When I left Philmont in 1984, I had no real idea that I might ever need to write about it. When people are young, they don't tend to think about these things. After returning home, school and other social demands mounted. I went off to college, people and places changed, and I lost contact with many of them. And even as they did, I still never thought about the importance of recording things, confident that I would always clearly remember anything important. But, the years which have now passed have made it difficult to recall the details. So, when I finally realised this, I began to make a concerted effort to do so. The result is this journal. On a mid-summer visit to New Mexico recently, I passed through Philmont once again and wondered if the place had changed.
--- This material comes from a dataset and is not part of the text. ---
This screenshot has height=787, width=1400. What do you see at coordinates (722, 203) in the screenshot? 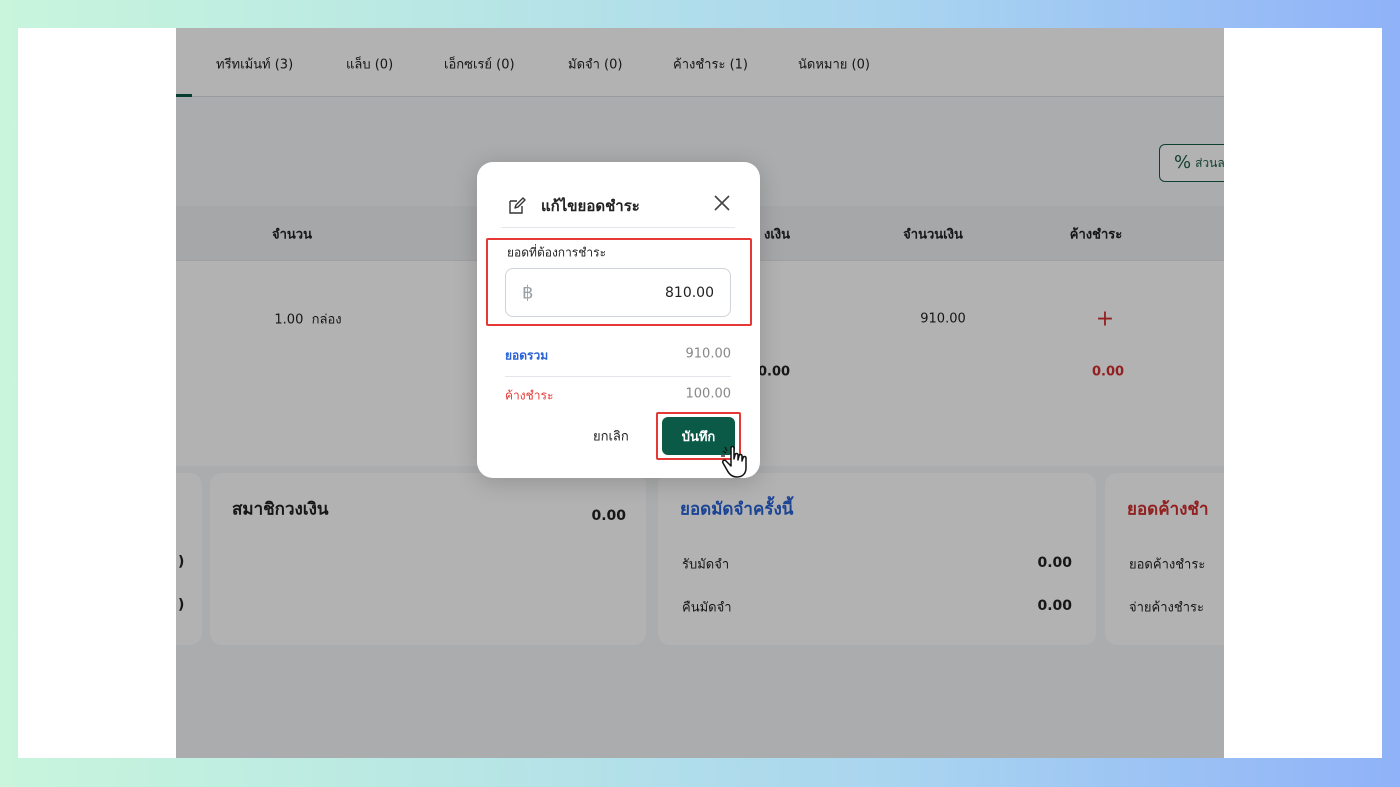
I see `close-icon` at bounding box center [722, 203].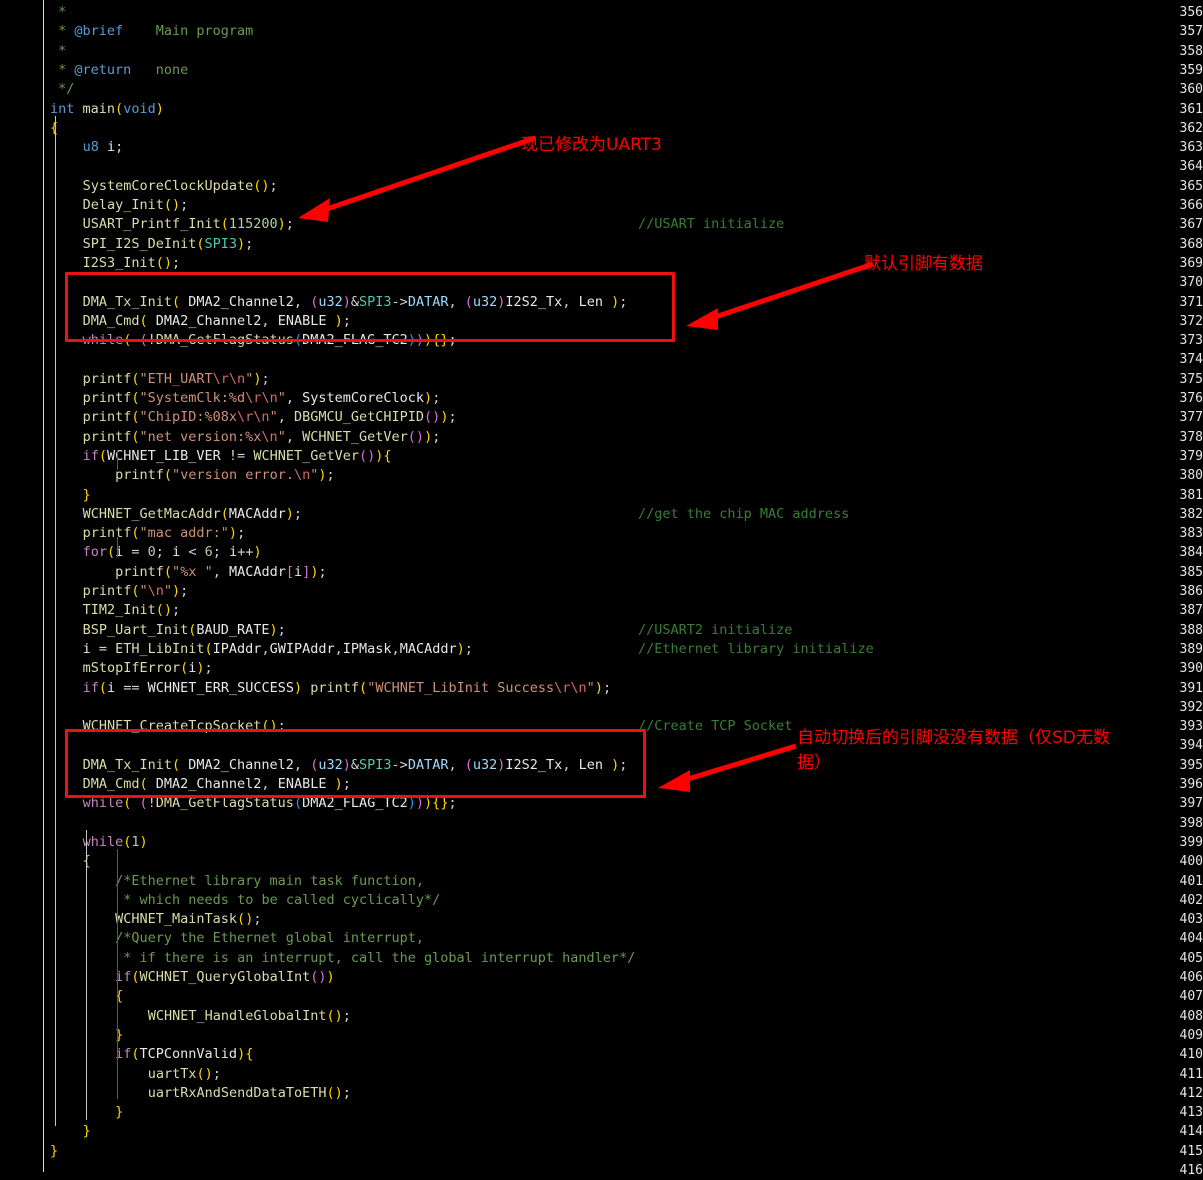 The image size is (1203, 1180). What do you see at coordinates (1191, 900) in the screenshot?
I see `line-number: 402` at bounding box center [1191, 900].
So, I stopped in. I asked the sales clerk in the Trading Post about the Philmont belt buckles -- like the one I got so many years ago. There were none on the shelves. She replied, "We'll have more in in a few days. Are you just about to go on your trek, or are you just returning? If you are just beginning, I can place one on order, and it should be here by the time you are done." I explained that my trek was long done.
But, digging through memories is like a trek in itself.
And, the strange thing is that, despite all the events and
changes which stand in between then and now, and despite the things
which I cannot remember, it still all seems like
it happened just yesterday.
Postscript
LSR had been the most accessible, large scout camp in the Longhorn Council. Its value was unquestionable. But, lake-front property in Granbury, where LSR sits, had become quite valuable, and track housing developments had encroached on the property as rich retirees moved in from the big city. The Council decided to take the profit and close the camp. This implied the terrible consequence that they would demolish the Tower. What everyone had assumed would remain for a long time would be no longer in the time it would take to bull-doze it. And, I cringed to think of what this meant for the Point as well.
The Tower was a device of healing as well as learning. The consequences of the actions of the Council have hurt many of us deeply. We will heal again, though it may take quite some time. So, now, I am left with the fact that the simple stone I brought to Philmont in 1984 may be the only remaining memorial to John. I believe it is safe to assume it is still there (if not where I placed it, then somewhere). For years, I had not told anyone about this stone. Placing it on the Tooth of Time was an act of a personal nature. I didn't know whether anyone would appreciate it. But, now, in light of the events which have unfolded upon us, I am mentioning it as a part of this journal. Somewhere there is a lesson in all of this. I have not found it yet. But, I keep looking.